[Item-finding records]
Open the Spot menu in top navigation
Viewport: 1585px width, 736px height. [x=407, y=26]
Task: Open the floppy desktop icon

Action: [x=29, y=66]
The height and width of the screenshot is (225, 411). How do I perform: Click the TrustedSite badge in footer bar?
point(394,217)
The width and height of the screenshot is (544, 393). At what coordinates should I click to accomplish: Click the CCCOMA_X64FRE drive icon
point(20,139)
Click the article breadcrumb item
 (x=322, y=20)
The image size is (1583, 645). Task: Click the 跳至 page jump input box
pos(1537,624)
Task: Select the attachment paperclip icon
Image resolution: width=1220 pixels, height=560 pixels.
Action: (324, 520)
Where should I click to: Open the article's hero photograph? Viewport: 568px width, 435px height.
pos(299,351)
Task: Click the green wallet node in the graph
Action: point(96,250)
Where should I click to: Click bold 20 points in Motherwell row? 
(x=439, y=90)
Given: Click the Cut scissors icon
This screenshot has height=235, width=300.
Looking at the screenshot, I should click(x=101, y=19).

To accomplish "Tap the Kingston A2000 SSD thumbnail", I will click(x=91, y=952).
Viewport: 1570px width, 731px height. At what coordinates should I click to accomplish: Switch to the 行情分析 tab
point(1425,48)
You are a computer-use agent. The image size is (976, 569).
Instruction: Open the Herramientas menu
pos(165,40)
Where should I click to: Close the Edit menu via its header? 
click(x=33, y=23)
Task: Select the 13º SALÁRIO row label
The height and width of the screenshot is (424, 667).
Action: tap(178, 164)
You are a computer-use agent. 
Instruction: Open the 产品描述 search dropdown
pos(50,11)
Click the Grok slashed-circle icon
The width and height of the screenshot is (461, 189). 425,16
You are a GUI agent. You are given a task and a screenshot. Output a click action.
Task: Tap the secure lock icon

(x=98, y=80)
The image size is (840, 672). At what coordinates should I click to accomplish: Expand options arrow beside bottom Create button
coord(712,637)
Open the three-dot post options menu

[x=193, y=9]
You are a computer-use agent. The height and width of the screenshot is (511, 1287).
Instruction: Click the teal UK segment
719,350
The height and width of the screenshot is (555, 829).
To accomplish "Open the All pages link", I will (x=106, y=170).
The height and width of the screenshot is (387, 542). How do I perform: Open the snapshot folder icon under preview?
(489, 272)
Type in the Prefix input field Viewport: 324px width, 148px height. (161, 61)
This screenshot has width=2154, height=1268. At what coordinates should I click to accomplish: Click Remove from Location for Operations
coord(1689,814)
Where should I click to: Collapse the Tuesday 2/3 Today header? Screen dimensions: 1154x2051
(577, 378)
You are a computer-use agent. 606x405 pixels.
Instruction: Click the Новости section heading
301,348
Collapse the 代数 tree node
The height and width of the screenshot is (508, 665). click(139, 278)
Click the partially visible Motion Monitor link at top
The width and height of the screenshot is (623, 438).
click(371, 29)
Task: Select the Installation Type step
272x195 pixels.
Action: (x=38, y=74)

### WHAT YOU SHOULD DO
Return the part of the records that opens with the line containing "The height and width of the screenshot is (555, 829)." and closes with the line containing "The height and width of the screenshot is (508, 665).", reproducing each line exactly.

### TASK OUTPUT
The height and width of the screenshot is (555, 829).
To accomplish "Open the All pages link", I will (x=106, y=170).
The height and width of the screenshot is (387, 542). How do I perform: Open the snapshot folder icon under preview?
(489, 272)
Type in the Prefix input field Viewport: 324px width, 148px height. (161, 61)
This screenshot has width=2154, height=1268. At what coordinates should I click to accomplish: Click Remove from Location for Operations
coord(1689,814)
Where should I click to: Collapse the Tuesday 2/3 Today header? Screen dimensions: 1154x2051
(577, 378)
You are a computer-use agent. 606x405 pixels.
Instruction: Click the Новости section heading
301,348
Collapse the 代数 tree node
The height and width of the screenshot is (508, 665). click(139, 278)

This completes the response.